▸ **TASK**
Reproduce verbatim the rows from the line with "This screenshot has width=715, height=536." up to and including the line with "click(x=137, y=164)".

▸ **AVAILABLE RECORDS**
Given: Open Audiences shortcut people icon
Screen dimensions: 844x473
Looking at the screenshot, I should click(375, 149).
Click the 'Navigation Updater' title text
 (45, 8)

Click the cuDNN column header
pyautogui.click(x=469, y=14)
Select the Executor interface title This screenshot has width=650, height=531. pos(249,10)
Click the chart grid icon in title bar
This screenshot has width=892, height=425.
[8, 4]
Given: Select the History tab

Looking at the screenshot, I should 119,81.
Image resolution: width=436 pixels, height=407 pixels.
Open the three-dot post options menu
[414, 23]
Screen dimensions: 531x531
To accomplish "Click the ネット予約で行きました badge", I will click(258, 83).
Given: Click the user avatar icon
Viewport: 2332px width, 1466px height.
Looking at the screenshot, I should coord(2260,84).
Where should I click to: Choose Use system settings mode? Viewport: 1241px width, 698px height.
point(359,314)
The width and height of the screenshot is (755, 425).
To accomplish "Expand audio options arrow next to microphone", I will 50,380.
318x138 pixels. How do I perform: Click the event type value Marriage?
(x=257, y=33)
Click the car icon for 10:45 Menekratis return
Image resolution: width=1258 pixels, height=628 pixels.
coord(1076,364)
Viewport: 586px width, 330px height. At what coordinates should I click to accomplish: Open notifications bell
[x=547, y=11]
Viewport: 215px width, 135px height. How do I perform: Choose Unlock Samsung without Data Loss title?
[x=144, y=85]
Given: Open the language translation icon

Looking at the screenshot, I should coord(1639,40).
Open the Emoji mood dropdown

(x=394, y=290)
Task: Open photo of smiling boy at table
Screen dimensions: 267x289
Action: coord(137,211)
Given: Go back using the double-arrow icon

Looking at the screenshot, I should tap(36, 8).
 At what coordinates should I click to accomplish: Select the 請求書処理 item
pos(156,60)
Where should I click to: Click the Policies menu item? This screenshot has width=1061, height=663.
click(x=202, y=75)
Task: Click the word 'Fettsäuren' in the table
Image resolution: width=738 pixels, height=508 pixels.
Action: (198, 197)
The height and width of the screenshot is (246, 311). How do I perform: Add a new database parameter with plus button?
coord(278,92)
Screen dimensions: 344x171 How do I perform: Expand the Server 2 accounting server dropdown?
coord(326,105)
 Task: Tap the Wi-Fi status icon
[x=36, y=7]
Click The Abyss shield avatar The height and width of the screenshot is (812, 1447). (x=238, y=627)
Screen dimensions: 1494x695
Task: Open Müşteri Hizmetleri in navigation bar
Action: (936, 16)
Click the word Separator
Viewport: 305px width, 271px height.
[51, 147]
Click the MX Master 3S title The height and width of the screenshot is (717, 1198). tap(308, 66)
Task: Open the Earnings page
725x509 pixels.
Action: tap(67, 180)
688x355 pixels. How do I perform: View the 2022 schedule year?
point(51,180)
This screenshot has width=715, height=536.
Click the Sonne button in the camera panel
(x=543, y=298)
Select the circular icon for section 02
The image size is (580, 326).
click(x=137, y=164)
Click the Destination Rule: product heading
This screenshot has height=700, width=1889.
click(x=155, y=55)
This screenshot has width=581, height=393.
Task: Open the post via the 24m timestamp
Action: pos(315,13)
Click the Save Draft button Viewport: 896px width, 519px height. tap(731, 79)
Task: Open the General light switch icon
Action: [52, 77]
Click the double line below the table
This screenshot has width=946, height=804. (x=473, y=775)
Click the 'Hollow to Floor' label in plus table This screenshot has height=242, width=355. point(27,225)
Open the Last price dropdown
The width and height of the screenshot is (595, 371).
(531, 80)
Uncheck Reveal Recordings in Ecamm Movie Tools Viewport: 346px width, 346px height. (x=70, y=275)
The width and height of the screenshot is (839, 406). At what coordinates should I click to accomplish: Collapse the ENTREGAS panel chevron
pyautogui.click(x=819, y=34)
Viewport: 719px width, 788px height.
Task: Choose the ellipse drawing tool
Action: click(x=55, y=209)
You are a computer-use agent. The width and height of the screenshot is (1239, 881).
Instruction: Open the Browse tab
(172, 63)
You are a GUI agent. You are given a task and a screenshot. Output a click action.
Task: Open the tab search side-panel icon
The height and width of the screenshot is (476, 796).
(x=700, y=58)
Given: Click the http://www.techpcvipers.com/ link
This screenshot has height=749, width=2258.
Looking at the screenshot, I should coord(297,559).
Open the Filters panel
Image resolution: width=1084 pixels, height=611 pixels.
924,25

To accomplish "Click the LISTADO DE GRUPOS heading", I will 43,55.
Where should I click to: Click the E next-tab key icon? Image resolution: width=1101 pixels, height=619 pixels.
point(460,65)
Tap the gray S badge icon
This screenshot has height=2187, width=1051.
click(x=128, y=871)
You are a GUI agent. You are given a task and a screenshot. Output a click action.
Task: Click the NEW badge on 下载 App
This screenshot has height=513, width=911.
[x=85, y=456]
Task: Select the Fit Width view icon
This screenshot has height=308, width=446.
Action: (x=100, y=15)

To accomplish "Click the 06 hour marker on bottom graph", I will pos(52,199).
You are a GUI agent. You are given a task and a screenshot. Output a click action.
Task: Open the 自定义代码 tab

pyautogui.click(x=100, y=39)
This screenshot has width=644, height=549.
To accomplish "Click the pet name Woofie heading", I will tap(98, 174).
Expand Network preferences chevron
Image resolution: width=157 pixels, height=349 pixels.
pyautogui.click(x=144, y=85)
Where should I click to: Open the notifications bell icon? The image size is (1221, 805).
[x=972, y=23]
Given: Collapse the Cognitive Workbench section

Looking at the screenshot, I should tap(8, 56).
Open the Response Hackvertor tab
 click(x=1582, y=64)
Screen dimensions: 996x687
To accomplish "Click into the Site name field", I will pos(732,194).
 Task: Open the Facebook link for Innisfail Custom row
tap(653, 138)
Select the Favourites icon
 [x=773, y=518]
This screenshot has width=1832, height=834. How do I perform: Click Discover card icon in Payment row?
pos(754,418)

▸ **RESULT OF THE EXERCISE**
This screenshot has width=715, height=536.
Click the Sonne button in the camera panel
(x=543, y=298)
Select the circular icon for section 02
The image size is (580, 326).
click(x=137, y=164)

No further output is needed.